Problem to work on:
Please copy the data below exactly; none of the pictures in it belong in the copy.

Data extracted from a collection:

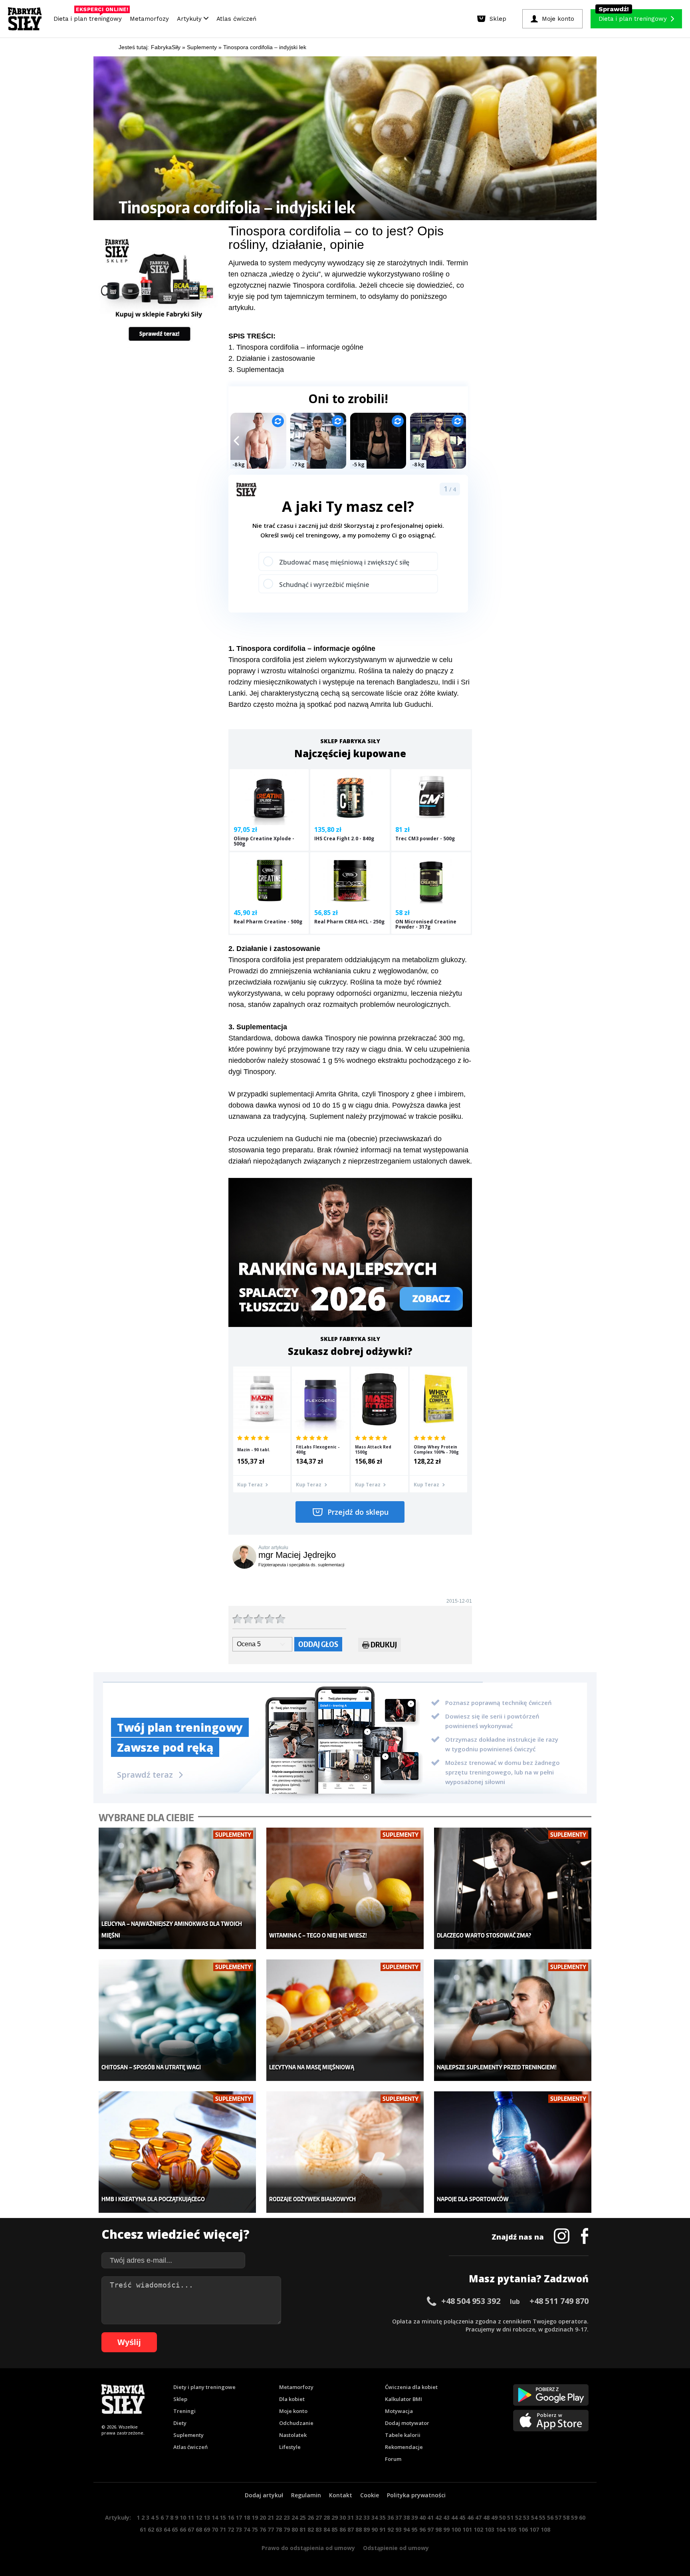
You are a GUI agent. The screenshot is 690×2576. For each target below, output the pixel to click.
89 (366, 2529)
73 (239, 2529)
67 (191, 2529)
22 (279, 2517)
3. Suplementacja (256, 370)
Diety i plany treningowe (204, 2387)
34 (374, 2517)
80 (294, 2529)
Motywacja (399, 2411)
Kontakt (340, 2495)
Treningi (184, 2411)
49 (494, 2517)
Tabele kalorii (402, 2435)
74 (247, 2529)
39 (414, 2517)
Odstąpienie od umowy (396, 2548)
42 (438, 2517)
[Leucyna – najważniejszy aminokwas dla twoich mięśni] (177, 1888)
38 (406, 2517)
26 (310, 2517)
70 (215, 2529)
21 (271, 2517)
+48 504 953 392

Exercise solution:
You are a GUI agent. The screenshot is 690×2576. For each target below, output the pixel to click.
89 (366, 2529)
73 (239, 2529)
67 (191, 2529)
22 (279, 2517)
3. Suplementacja (256, 370)
Diety i plany treningowe (204, 2387)
34 (374, 2517)
80 (294, 2529)
Motywacja (399, 2411)
Kontakt (340, 2495)
Treningi (184, 2411)
49 (494, 2517)
Tabele kalorii (402, 2435)
74 (247, 2529)
39 (414, 2517)
Odstąpienie od umowy (396, 2548)
42 (438, 2517)
[Leucyna – najważniejszy aminokwas dla twoich mięśni] (177, 1888)
38 (406, 2517)
26 (310, 2517)
70 (215, 2529)
21 (271, 2517)
+48 504 953 392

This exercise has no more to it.